Biographical details
- Born: December 18, 1927 Donora, Pennsylvania, U.S.
- Died: July 23, 1975 (aged 47)

Coaching career (HC unless noted)
- 1956–1963: Mansfield
- 1963–1974: Virginia
- 1974–1975: South Florida

Head coaching record
- Overall: 237–205

Accomplishments and honors

Awards
- ACC Coach of the Year (1972)

= Bill Gibson (basketball) =

American basketball coach

William John Gibson (December 18, 1927 – July 23, 1975) was an American basketball coach who was the head men's basketball coach at the University of Virginia and the University of South Florida.

==Biography==
Born in Donora, Pennsylvania, Gibson played basketball at Penn State University, graduating in 1952. After a four-year period of coaching high school basketball, he began his college head coaching career at Mansfield University of Pennsylvania in the 1956–57 season. In seven seasons, Mansfield posted a 102–37 win–loss record under Gibson, including a 57–3 record over the final three seasons he coached at the school. In April 1963, Virginia named him its men's basketball coach; at the time, the Cavaliers were struggling to compete in the Atlantic Coast Conference (ACC). Virginia was 8–16 in Gibson's first season as coach and did not win 10 games in a season until 1968–69.

The Cavaliers lost in the ACC tournament's first round (the tenth consecutive season Virginia had exited the tournament at that stage), and Gibson faced a "revolt" at the hands of his own players. They petitioned against Gibson, and met with Virginia's athletic director, a group of faculty, and Gibson himself. The university retained Gibson following the meetings, and the players' complaints were not mentioned in Virginia's statement to the press, though the Associated Press said they were related to "Gibson's tactics and handling of players."
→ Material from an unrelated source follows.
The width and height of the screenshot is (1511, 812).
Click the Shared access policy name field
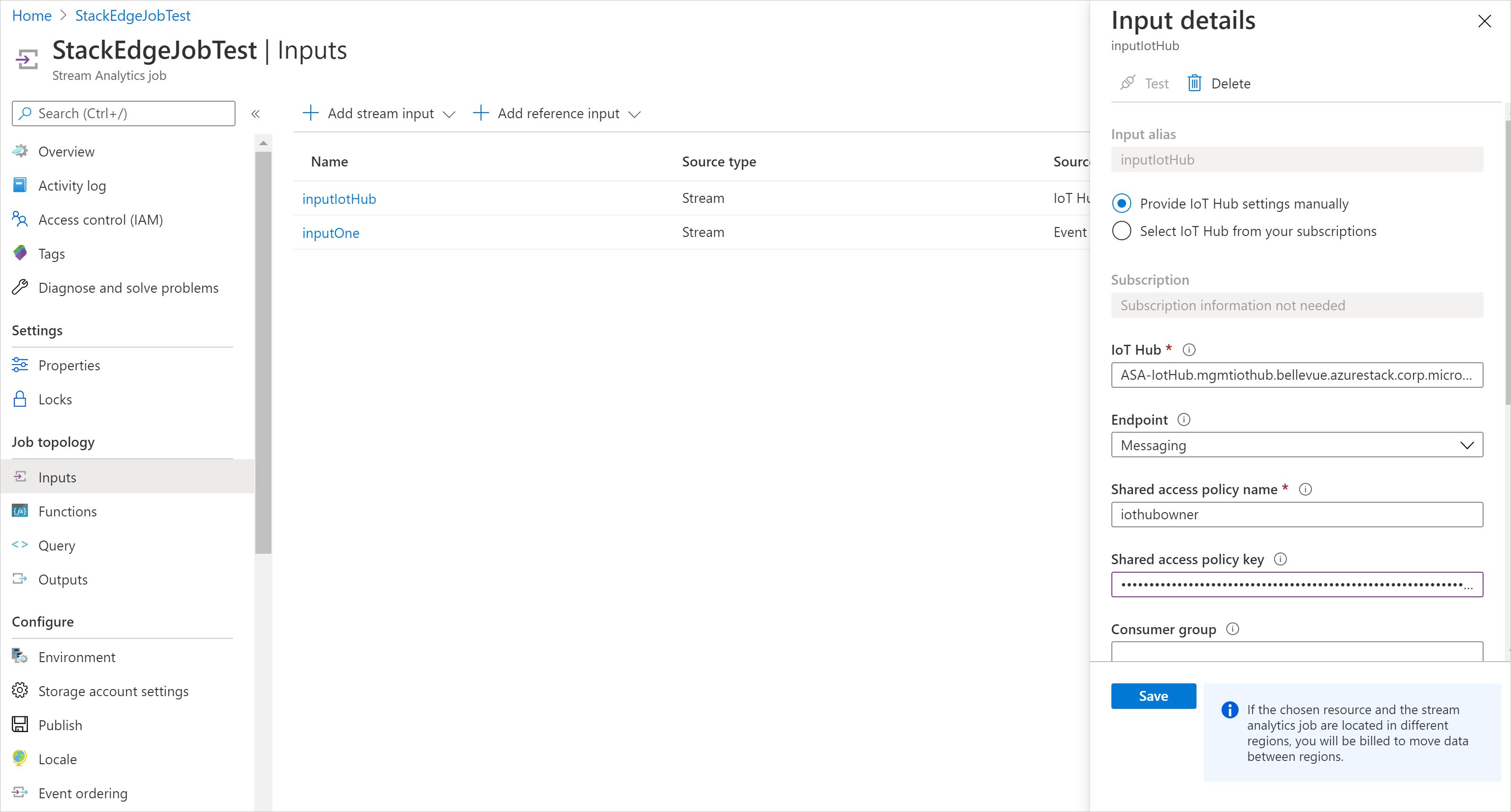1296,515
The Cavaliers went 10–15 in 1969–70, but the team showed signs of improvement in its closing games. After an upset win over Duke to close the regular season, Virginia defeated North Carolina in the ACC tournament for its first win in the event in 11 years. The Cavaliers had a 15–11 record in 1970–71, and at one point achieved a top 20 national ranking. The following season, Virginia won 18 of its first 19 games, including a stretch of 12 consecutive victories, and reached a peak of sixth in the Associated Press Poll. The team tied for second in the ACC with an 8–4 record in conference play; it was the first time the Cavaliers had more wins than losses in ACC competition, and they were the first Virginia team to be in the top 20 of the Associated Press Poll at the end of the regular season. After the season, in which Virginia had an overall record of 21–7, Gibson was selected as ACC Men's Basketball Coach of the Year.

In March 1974, he accepted an offer to coach at South Florida. Four months later, he had a heart attack and was hospitalized. Gibson recovered and his South Florida team had a 15–10 record in 1974–75. On July 23, 1975, he died of what was reported as a likely second heart attack.